In Puppet 4.0 the modern section is on par with 3.8.x – and during the 4.x series you will see it being built out. As you can see here, the 3.x part is also renovated and some of the old quirky things removed.
A large portion of the older implementation is still there though – and this is the part of Puppet that we we will now start addressing.
So, how hard is it to migrate ? Well, it depends on where you are starting, and how much customization and creativity you have applied to your older installed puppet…
Clearly the amount of work depends on well you stayed within "best practices" and how much code you have "cloned, and now unfortunately own".
All puppet labs supported modules and most major modules have been updated to work well with 4.x.
In this presentation I will present an overview of the changes in the 4.0 Puppet Language and some of its new features. I will also talk about some of the tools you can use to help you migrate.
(Picture: House from Lemony Snicket…)
Hi, I am henrik lindberg, and I am here to talk about Puppet 4.0.
It all started with things like these amazing 3.x results
Grrrr !
If you are interested in going WAT Spelunking, Nick Fagerlund has a repo with "Evil Made Manifests"
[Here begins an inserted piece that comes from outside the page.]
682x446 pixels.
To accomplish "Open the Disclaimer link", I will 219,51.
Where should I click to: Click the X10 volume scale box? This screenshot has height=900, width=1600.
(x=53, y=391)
So, what is in Puppet 4.0 from a language perspective?
So, how do you migrate in practice ?
If you do it the wrong way you may kill your goldfish.
(I found this at a serious Pet Shop on-line giving instructions how to deal with goldfish having jumped out of their bowl – which apparently happens quite often).
So how do we prevent that…
The way to go is to do this in steps.
(I did not include the unsavory 0.27 brownish bowl with algae and floaters …)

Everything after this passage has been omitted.